Reply
New Contributor
Posts: 3
Registered: ‎11-07-2016

While using Exec source getting duplicates

[ Edited ]

Hi, Guys

 

           I'm trying to stream my log files from diff web folders using flume to process and write to hdfs. Flume agent running fine but as i read in flume userguide exec source will tail file.when i start agent it reading what ever records available in logs after that it become idle mode if any new records return to log its not reading any records, after we save that log exec source reading log from first so we getting duplicates is ther any possibility to avoid those.is there any way to read new log entries.

 

 Here My config File:

 

agent.sources = localsource
agent.channels = memoryChannel
agent.sinks = avro_Sink


agent.sources.localsource.restartThrottle=240000
agent.sources.localsource.type=exec
agent.sources.localsource.shell = /bin/bash -c
agent.sources.localsource.command = tail -F /home/admin1/teja/Flumedata/Behaviourlog
agent.sources.localsource.logStdErr=true
agent.sources.localsource.batchSize=5
#agent.sources.localsource.fileHeader = true


# The channel can be defined as follows.
agent.sources.localsource.channels = memoryChannel

#Specify the channel the sink should use
agent.sinks.avro_Sink.channel = memoryChannel

# Each channel's type is defined.
agent.channels.memoryChannel.type = memory

# In this case, it specifies the capacity of the memory channel
agent.channels.memoryChannel.capacity = 10000
agent.channels.memoryChannel.transactionCapacity = 1000


# Each sink's type must be defined
agent.sinks.avro_Sink.type = avro
agent.sinks.avro_Sink.hostname= 192.168.44.444
agent.sinks.avro_Sink.port= 8021
agent.sinks.avro_Sink.avro.batchSize = 100
agent.sinks.avro_Sink.avro.rollCount = 0
agent.sinks.avro_Sink.avro.rollSize = 143060835
agent.sinks.avro_Sink.avro.rollInterval = 0

 

agent.sources.localsource.interceptors = search-replace regex-filter
agent.sources.localsource.interceptors.search-replace.type = search_replace
# Remove leading alphanumeric characters in an event body.
agent.sources.localsource.interceptors.search-replace.searchPattern= ###|##|#
agent.sources.localsource.interceptors.search-replace.replaceString= |

agent.sources.localsource.interceptors.regex-filter.type = regex_filter
###Remove full event body.
agent.sources.localsource.interceptors.regex-filter.regex = .*(pagenotfound.php).*
agent.sources.localsource.interceptors.regex-filter.excludeEvents = true

 

Please Help.

 

and I tried TailDir source in new flume version in this source im getting same duplicates problem, is flume wont read instantly if any data return to log .

 

Here My tailDir source config:

agent.sources.localsource.type = TAILDIR
agent.sources.localsource.positionFile = /home/admin1/teja/flume/taildir_position.json
agent.sources.localsource.filegroups = f1
agent.sources.localsource.filegroups.f1 = /home/admin1/teja/Flumedata/Behaviourlog
agent.sources.localsource.batchSize = 20
agent.sources.localsource.writePosInterval=2000
agent.sources.localsource.fileHeader = true

 

Pleasehelp.

Highlighted
Champion
Posts: 777
Registered: ‎05-16-2016

Re: While using Exec source getting duplicates

You may want to derecrese the millis in restartThrottle to see if its picking up the new log entriess .

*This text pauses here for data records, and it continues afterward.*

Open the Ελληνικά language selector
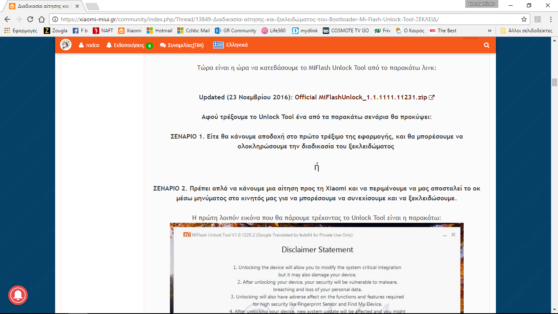Viewport: 558px width, 314px height. [230, 45]
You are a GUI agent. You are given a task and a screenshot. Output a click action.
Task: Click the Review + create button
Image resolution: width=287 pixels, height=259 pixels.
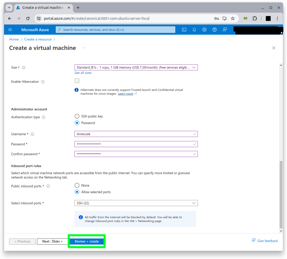point(87,241)
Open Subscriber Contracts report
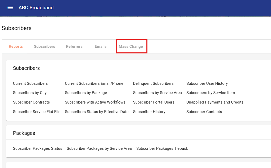The width and height of the screenshot is (271, 168). 31,102
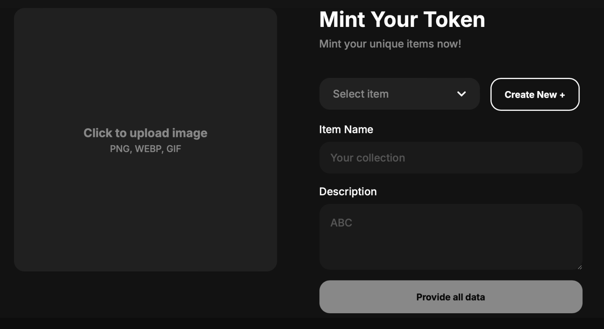The width and height of the screenshot is (604, 329).
Task: Click the 'Mint Your Token' heading
Action: [x=402, y=19]
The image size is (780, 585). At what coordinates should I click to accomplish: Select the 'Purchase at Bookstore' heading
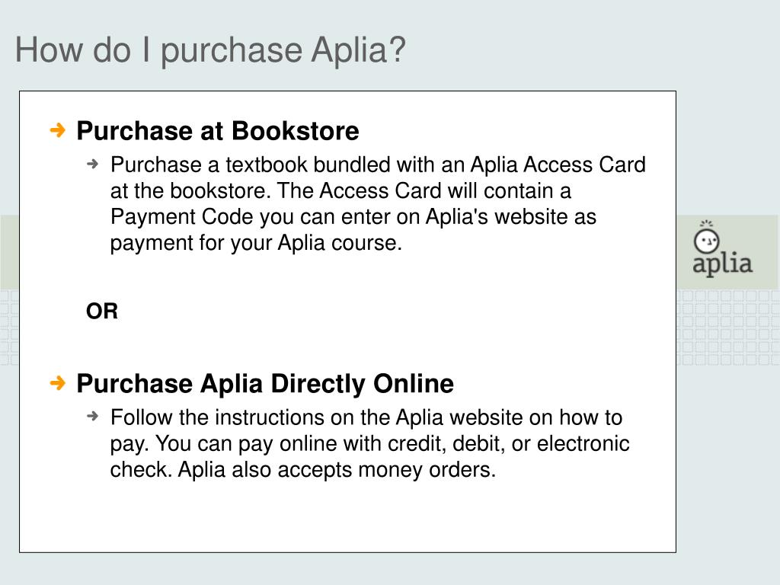point(217,131)
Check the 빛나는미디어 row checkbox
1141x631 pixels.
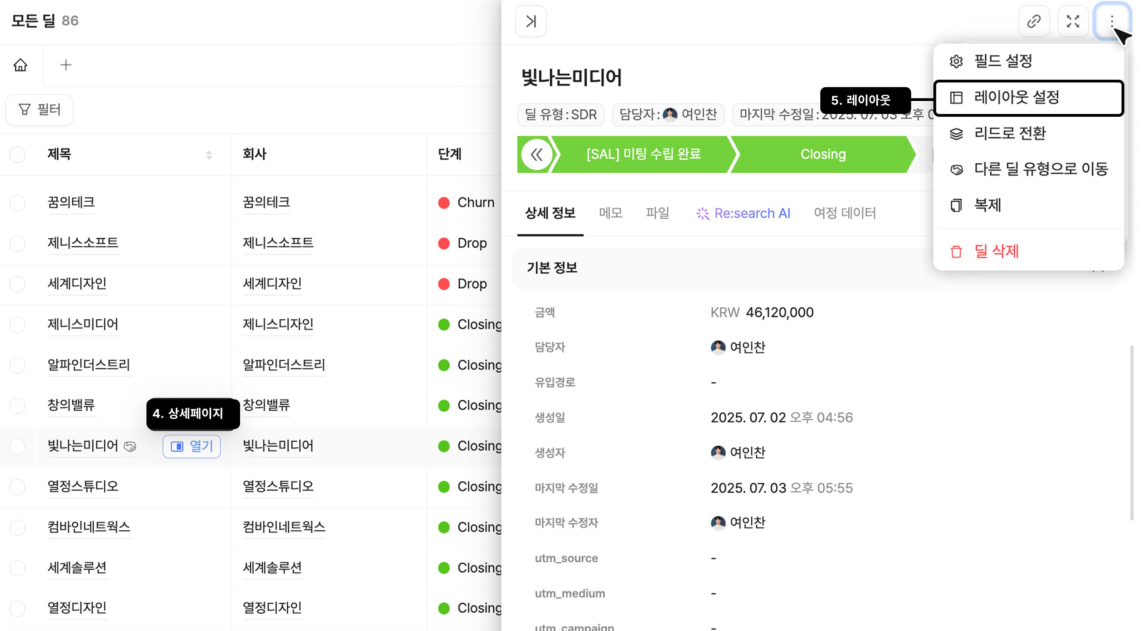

Also add this parameter in your flume.config  - 

restart	 false	 Whether the executed cmd should be restarted if it dies

beacause if the above parameter is not set or false , restartThrottle has no effect . 

The source expects the command to continously procduce data and ingests its output

the Excec source is asynchronous in nature , there is a possibility of data loss if agent dies .

if data loss is something you want to avoid , you can use spoolingdir Source.